**WORK INSTRUCTIONS:** Rewrite the rows from the line with "Click the blue Help question mark icon" to the line with "[x=109, y=564]", putting "key" in place of "padlock" and leaving everything else as it is.

**RECORDS FOR THIS EXERCISE:**
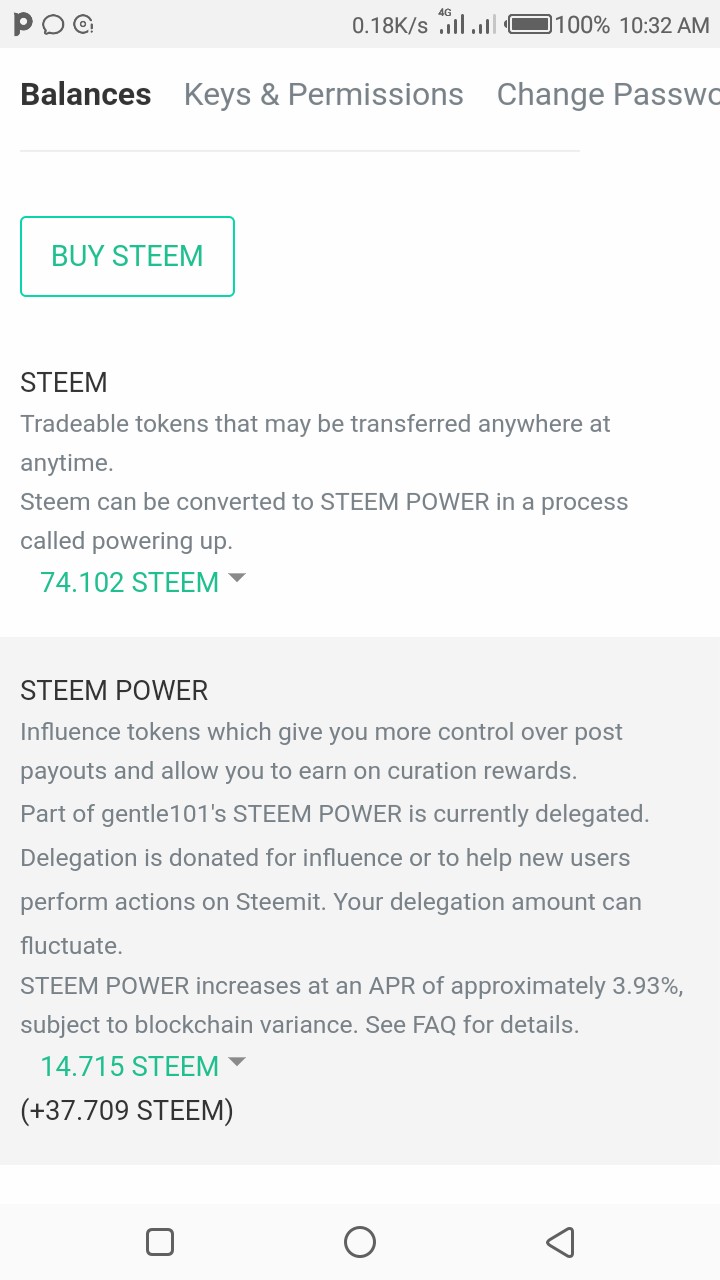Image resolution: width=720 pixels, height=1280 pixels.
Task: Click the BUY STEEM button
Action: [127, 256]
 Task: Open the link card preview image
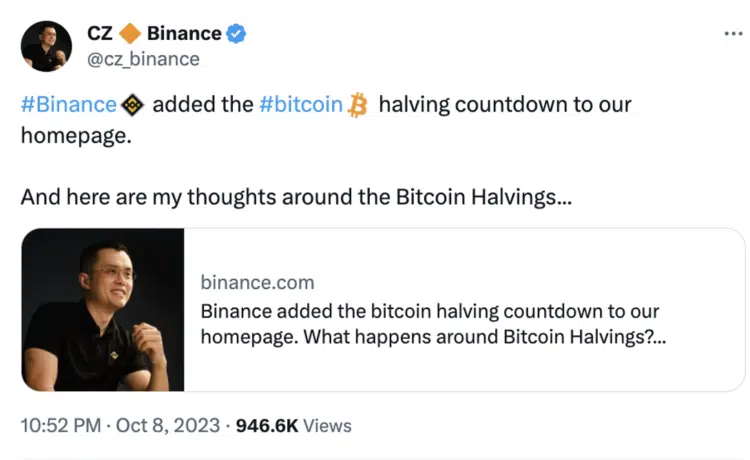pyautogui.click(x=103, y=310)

...

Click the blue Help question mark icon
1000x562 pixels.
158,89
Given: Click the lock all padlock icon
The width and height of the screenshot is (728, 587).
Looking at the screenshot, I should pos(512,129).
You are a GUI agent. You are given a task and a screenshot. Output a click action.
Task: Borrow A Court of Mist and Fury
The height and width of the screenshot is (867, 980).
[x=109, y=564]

==

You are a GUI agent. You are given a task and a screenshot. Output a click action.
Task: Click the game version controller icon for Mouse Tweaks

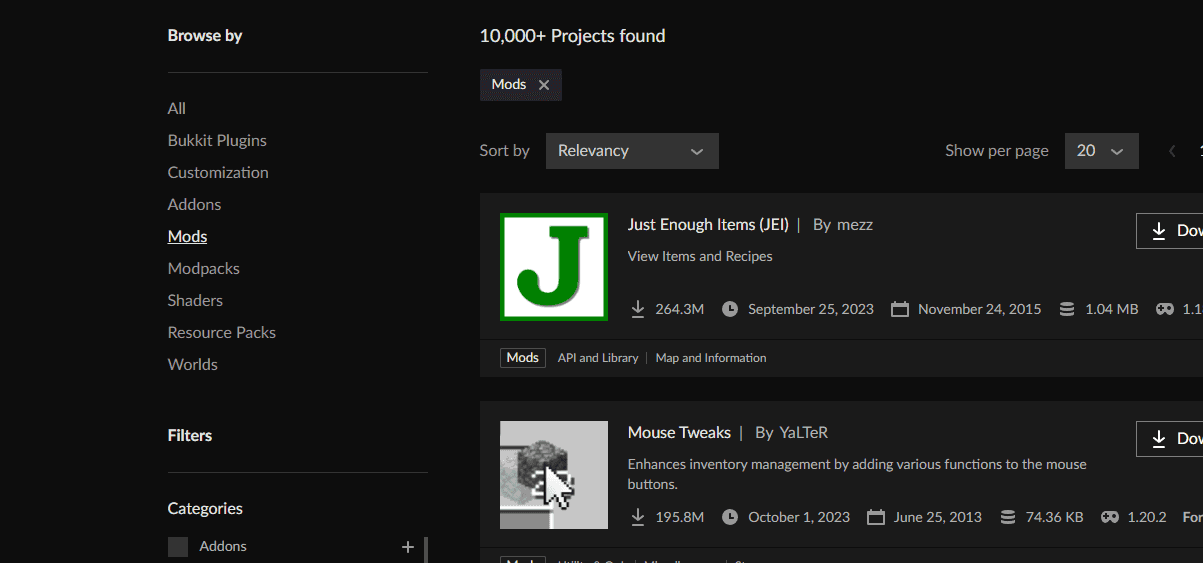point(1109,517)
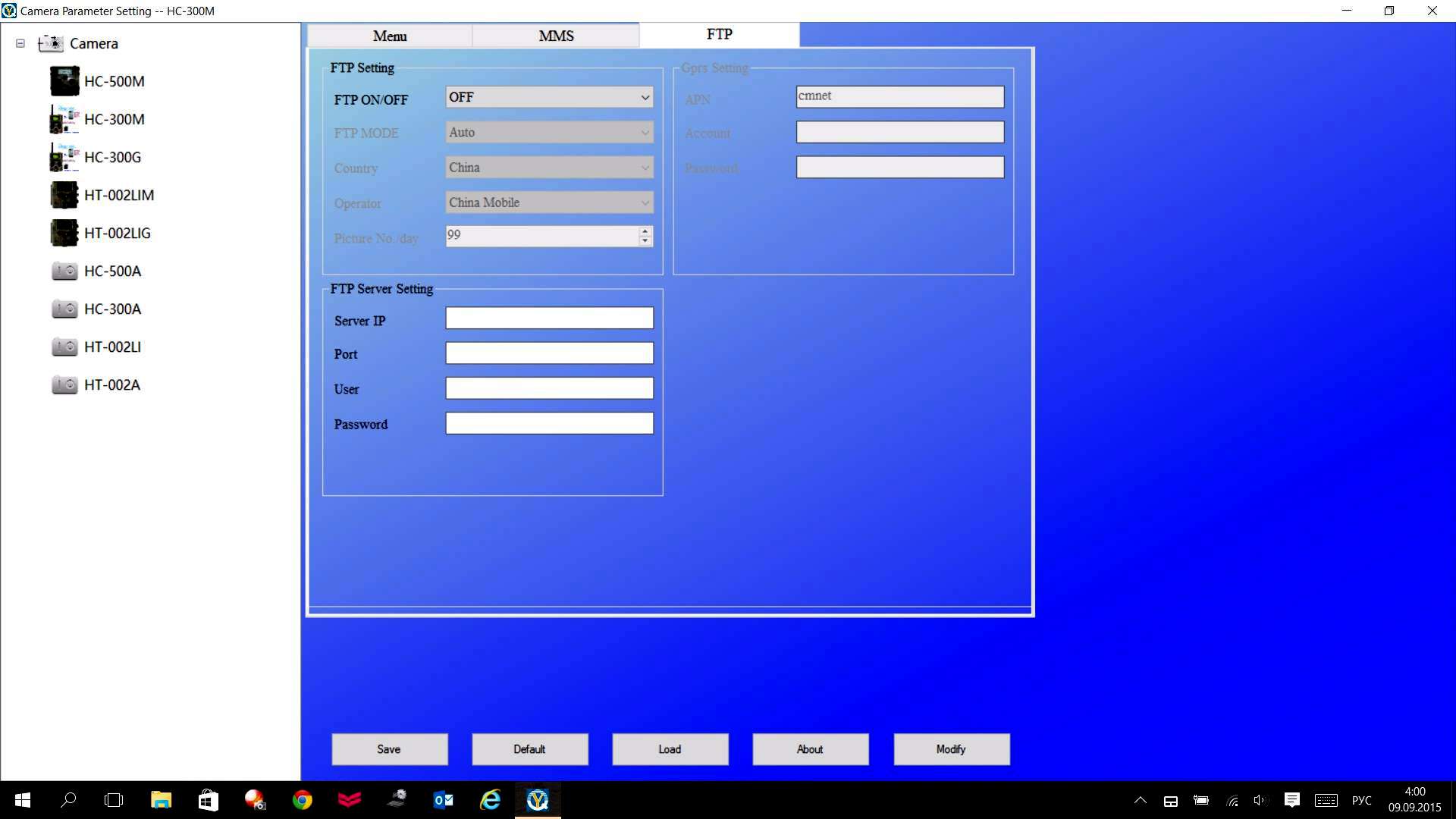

**FINAL RESULT:**
Click the blue Help question mark icon
1000x562 pixels.
158,89
Given: Click the lock all key icon
The width and height of the screenshot is (728, 587).
Looking at the screenshot, I should pos(512,129).
You are a GUI agent. You are given a task and a screenshot. Output a click action.
Task: Borrow A Court of Mist and Fury
The height and width of the screenshot is (867, 980).
[x=109, y=564]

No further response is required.